O processo teve como vencedora a empresa Moura Construções e Locações Ltda., mas a contratação foi questionada pela Ympactus Construtora e Transportes Eireli, concorrente no certame. A empresa denunciou ao TCM supostas irregularidades e possível favorecimento na escolha da vencedora.
Diante da denúncia, o prefeito Ricardo Maia (MDB) foi intimado novamente pelo tribunal e terá prazo de 20 dias para encaminhar documentos relacionados à Tomada de Preços nº 014/2023, incluindo a íntegra do procedimento licitatório, o contrato firmado e a documentação que comprove a execução dos serviços.
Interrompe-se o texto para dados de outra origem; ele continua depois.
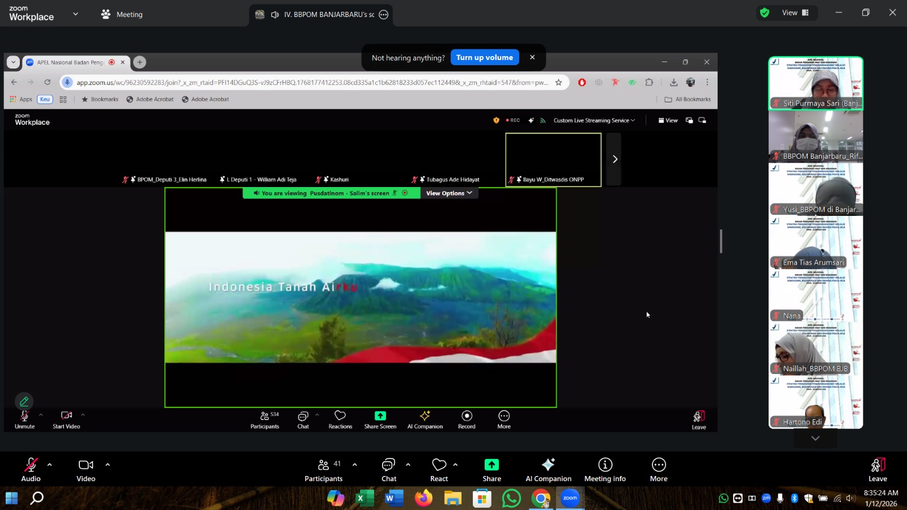This screenshot has width=907, height=510.
Task: Click the green encryption shield icon
Action: [x=765, y=12]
Segundo o TCM, as informações apresentadas anteriormente pela administração municipal foram consideradas insuficientes para a continuidade da análise. O órgão afirmou que o envio da documentação complementar é indispensável antes do julgamento do mérito da denúncia.
O tribunal também determinou a inclusão da Moura Construções e Locações Ltda. no processo para garantir o direito ao contraditório e à ampla defesa, já que uma eventual decisão pela ilegalidade da licitação poderá resultar na anulação do contrato e produzir efeitos jurídicos e financeiros sobre a empresa.
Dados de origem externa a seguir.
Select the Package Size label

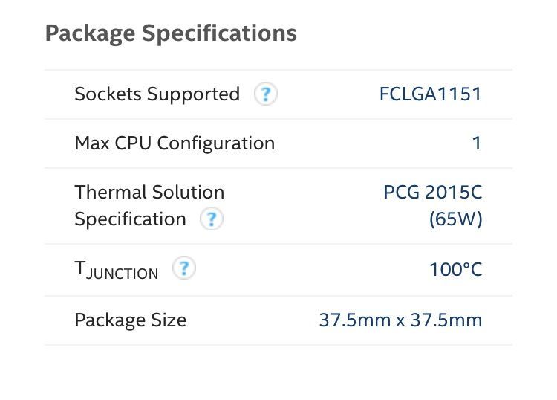[x=130, y=320]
O caso permanece em fase de instrução, período em que os conselheiros analisam as provas para decidir se houve fraude ou favorecimento no procedimento licitatório.
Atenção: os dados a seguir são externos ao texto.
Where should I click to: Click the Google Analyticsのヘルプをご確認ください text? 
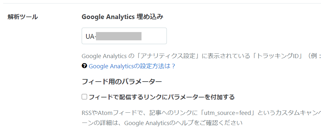(x=183, y=123)
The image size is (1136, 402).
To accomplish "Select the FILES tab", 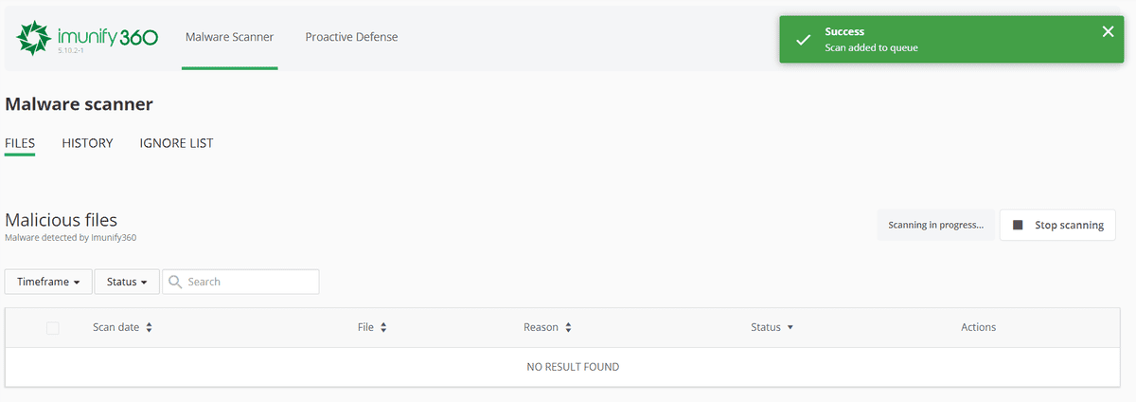I will pyautogui.click(x=20, y=143).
Contratação sem licitação também chamou atenção – Esta não é a única contratação recente da Prefeitura de Tucano que despertou questionamentos. Em março deste ano, a gestão municipal oficializou, por inexigibilidade de licitação, a contratação da empresa Mutti Santana Engenharia e Consultoria Ltda. para elaborar os projetos de reforma e ampliação do Hospital Municipal Mariana Penedo.
O contrato foi firmado no valor de R$ 262,7 mil com base na Lei nº 14.133/2021, que permite a contratação direta em casos de inviabilidade de competição. A prefeitura justificou que o serviço possui natureza técnica especializada e intelectual. Entretanto, órgãos de controle entendem que esse tipo de contratação exige demonstração da singularidade do serviço e da impossibilidade de competição entre empresas aptas a executá-lo.
O entendimento do Tribunal de Contas da União (TCU) é de que obras e serviços de engenharia devem, em regra, ser precedidos de licitação, admitindo a inexigibilidade apenas em situações excepcionais devidamente justificadas.